Well, none of this is new for me but I know that it is for many in the sector I work in who are still grappling with the worry that if they have a website it will mean less real visitors – the cultural equivalent of thinking if you make new friends, it means that your old friends won’t like you – e.g. naive.

I actually liked his idea of a collaborative book because the book is actually about creativity and collaboration. Nice circular referencing. But the comments at the end of a guardian article also ring true and despite being a bit snotty, I kind of agree with.

If fact, I think the truth lies in both Nielson’s reflections and Charlie’s ‘everyone as author’ ideas.

I believe there is definitely something new happening online but it’s for *some* people, in some sites – and youtube, twitter, flickr etc. are testimony to that. But Nielson is also right that for the other online services (most of which are things that reflect something in the real world) they absolutely do need to be focussed, user friendly and well written.

I lesson for the 24 Hour Museum I believe is to do both.

Themed RSS

The National Archives have done a very cool thing. They have created a page for their users that shows, in one place, all the RSS feeds that they know about (from themselves and others) about a particular subject. The cool bit is that they have done it through a third party service, which is simple, free (for now anyway!) and just really does the job well. It’s an aggregator that you can personalise, and the NA page is branded with their logo. The page, called a Universe, is for history and family history enthusiasts. It shows everything that is new at The National Archives along with many other things they think you’ll find interesting. Obviously, as its RSS it’s always up to date.

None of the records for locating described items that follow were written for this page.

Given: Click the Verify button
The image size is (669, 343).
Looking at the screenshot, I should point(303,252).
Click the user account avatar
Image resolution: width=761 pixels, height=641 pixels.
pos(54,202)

Netvibes is “a free, third-party service that allows you to create a personalised web page bringing content, such as news feeds, together from many different places on the web. Setting up an account is not required, but it is quick and easy and then all of your settings will be remembered.”

Offering ways for individuals to personalise a homepage with RSS and web content etc is not new but I have not seen this kind of thing pitched at publishers before.